* _DESCRIPTION OF THE TASK_:
Write out all entries word for word.

(Pixel coordinate grounding data)
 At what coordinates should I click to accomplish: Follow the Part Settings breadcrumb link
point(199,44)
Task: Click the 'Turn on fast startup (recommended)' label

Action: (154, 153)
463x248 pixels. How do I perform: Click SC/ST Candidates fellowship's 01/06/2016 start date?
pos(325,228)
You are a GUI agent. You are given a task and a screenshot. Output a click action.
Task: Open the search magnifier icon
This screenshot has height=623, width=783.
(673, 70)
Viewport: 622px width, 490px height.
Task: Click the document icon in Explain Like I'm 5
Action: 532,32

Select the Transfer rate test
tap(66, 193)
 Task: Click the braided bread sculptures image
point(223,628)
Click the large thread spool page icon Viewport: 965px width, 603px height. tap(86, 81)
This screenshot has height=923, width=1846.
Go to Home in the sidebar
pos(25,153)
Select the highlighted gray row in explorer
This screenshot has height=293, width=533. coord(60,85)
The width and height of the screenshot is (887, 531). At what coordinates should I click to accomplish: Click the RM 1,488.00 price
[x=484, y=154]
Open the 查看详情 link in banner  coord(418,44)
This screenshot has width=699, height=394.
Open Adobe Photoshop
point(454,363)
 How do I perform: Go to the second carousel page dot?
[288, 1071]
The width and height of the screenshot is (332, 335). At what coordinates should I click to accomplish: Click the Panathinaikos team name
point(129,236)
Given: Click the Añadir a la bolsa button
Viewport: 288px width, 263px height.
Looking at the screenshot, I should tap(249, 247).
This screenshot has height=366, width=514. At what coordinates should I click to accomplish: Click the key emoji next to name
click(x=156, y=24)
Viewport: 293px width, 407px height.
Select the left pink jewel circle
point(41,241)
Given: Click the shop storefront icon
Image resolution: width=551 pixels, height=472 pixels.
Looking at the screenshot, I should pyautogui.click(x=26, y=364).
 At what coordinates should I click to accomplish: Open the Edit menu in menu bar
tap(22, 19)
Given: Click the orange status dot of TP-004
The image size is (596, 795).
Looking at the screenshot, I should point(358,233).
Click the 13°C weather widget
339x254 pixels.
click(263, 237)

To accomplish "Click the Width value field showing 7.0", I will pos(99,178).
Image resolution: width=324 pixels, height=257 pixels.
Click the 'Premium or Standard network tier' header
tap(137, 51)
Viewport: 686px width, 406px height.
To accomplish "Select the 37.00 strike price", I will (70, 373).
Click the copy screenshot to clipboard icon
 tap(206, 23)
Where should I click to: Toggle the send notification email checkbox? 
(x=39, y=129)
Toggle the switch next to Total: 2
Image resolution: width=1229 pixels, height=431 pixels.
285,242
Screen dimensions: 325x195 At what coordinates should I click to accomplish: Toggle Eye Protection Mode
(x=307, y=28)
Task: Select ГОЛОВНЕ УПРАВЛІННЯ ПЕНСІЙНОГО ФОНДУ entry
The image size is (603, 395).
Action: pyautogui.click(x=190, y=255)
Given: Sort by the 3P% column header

* _REPLY_:
 At what coordinates should I click to accomplish: Follow the Part Settings breadcrumb link
point(199,44)
Task: Click the 'Turn on fast startup (recommended)' label

Action: (154, 153)
463x248 pixels. How do I perform: Click SC/ST Candidates fellowship's 01/06/2016 start date?
pos(325,228)
You are a GUI agent. You are given a task and a screenshot. Output a click action.
Task: Open the search magnifier icon
This screenshot has height=623, width=783.
(673, 70)
Viewport: 622px width, 490px height.
Task: Click the document icon in Explain Like I'm 5
Action: 532,32

Select the Transfer rate test
tap(66, 193)
 Task: Click the braided bread sculptures image
point(223,628)
Click the large thread spool page icon Viewport: 965px width, 603px height. tap(86, 81)
This screenshot has height=923, width=1846.
Go to Home in the sidebar
pos(25,153)
Select the highlighted gray row in explorer
This screenshot has height=293, width=533. coord(60,85)
The width and height of the screenshot is (887, 531). At what coordinates should I click to accomplish: Click the RM 1,488.00 price
[x=484, y=154]
Open the 查看详情 link in banner  coord(418,44)
This screenshot has width=699, height=394.
Open Adobe Photoshop
point(454,363)
 How do I perform: Go to the second carousel page dot?
[288, 1071]
The width and height of the screenshot is (332, 335). At what coordinates should I click to accomplish: Click the Panathinaikos team name
point(129,236)
Given: Click the Añadir a la bolsa button
Viewport: 288px width, 263px height.
Looking at the screenshot, I should tap(249, 247).
This screenshot has height=366, width=514. At what coordinates should I click to accomplish: Click the key emoji next to name
click(x=156, y=24)
Viewport: 293px width, 407px height.
Select the left pink jewel circle
point(41,241)
Given: Click the shop storefront icon
Image resolution: width=551 pixels, height=472 pixels.
Looking at the screenshot, I should pyautogui.click(x=26, y=364).
 At what coordinates should I click to accomplish: Open the Edit menu in menu bar
tap(22, 19)
Given: Click the orange status dot of TP-004
The image size is (596, 795).
Looking at the screenshot, I should point(358,233).
Click the 13°C weather widget
339x254 pixels.
click(263, 237)

To accomplish "Click the Width value field showing 7.0", I will pos(99,178).
Image resolution: width=324 pixels, height=257 pixels.
Click the 'Premium or Standard network tier' header
tap(137, 51)
Viewport: 686px width, 406px height.
To accomplish "Select the 37.00 strike price", I will (70, 373).
Click the copy screenshot to clipboard icon
 tap(206, 23)
Where should I click to: Toggle the send notification email checkbox? 
(x=39, y=129)
Toggle the switch next to Total: 2
Image resolution: width=1229 pixels, height=431 pixels.
285,242
Screen dimensions: 325x195 At what coordinates should I click to accomplish: Toggle Eye Protection Mode
(x=307, y=28)
Task: Select ГОЛОВНЕ УПРАВЛІННЯ ПЕНСІЙНОГО ФОНДУ entry
The image size is (603, 395).
Action: pyautogui.click(x=190, y=255)
Given: Sort by the 3P% column header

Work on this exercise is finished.